Task directions — Look through the material below and copy every line containing the word "computer".

----- Records for this exercise

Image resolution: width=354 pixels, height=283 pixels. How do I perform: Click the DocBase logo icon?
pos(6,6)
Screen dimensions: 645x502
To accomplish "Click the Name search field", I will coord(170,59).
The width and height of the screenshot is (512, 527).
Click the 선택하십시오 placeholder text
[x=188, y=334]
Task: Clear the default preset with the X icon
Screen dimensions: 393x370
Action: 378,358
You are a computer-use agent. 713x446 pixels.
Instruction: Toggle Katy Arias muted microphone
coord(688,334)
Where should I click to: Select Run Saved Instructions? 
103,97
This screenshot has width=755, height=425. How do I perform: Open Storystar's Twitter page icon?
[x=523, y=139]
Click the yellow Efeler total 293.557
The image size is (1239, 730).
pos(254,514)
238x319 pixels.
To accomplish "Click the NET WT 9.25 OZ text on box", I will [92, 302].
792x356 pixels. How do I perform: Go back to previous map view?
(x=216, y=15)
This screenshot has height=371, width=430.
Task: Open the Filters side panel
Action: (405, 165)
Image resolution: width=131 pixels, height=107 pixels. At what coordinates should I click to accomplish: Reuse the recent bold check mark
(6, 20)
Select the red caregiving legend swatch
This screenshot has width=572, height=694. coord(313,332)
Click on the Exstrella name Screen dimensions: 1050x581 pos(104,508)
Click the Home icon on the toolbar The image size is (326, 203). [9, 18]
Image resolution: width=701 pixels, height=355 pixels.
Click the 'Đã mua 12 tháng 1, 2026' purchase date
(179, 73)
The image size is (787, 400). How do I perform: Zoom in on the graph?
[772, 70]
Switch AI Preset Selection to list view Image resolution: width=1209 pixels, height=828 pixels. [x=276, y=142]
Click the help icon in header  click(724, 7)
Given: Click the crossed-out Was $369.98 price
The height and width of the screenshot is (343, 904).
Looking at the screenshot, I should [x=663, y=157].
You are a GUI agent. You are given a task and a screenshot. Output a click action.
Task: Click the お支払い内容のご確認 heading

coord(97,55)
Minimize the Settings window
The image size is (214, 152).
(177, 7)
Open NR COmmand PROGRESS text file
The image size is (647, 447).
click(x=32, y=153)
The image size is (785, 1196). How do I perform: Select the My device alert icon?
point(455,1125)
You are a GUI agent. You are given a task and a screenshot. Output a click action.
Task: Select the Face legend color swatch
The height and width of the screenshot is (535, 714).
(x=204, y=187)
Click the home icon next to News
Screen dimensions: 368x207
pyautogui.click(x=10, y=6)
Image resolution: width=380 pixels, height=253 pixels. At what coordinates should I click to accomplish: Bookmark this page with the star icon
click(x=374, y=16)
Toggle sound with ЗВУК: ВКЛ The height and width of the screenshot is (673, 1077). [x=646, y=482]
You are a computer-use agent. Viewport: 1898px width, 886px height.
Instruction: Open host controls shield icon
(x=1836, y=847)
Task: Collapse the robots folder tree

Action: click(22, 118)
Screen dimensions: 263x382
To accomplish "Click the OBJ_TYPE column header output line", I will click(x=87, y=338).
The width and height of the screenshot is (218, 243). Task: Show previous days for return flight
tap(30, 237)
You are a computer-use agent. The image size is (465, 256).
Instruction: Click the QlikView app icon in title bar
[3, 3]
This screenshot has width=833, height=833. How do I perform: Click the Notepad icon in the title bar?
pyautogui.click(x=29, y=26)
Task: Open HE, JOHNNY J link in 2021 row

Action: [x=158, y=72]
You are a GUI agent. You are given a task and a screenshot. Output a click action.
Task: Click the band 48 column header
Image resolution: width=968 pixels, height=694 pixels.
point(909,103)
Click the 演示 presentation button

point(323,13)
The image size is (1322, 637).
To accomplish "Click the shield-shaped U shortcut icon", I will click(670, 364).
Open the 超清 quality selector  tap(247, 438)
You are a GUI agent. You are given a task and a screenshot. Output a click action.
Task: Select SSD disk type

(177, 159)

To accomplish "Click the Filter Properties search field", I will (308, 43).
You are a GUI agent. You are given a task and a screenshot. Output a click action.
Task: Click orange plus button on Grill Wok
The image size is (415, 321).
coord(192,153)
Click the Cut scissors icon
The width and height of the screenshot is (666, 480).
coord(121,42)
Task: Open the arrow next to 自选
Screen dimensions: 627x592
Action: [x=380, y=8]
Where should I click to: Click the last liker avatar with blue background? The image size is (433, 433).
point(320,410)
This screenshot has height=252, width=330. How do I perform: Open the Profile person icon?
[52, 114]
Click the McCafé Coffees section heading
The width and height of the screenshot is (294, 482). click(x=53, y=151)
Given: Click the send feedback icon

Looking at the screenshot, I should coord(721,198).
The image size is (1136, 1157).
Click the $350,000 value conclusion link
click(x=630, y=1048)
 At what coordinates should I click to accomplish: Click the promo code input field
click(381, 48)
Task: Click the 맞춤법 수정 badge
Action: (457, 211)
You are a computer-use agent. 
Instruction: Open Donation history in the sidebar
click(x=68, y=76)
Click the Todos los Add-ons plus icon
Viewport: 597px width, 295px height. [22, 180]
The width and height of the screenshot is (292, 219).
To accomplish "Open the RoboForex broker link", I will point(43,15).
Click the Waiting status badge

----------

Response to this task —
You are a computer-use agent. 713x446 pixels.
You are a computer-use agent. Viewport: 1898px width, 886px height.
You are a computer-use agent. The image size is (465, 256).
You are a computer-use agent. 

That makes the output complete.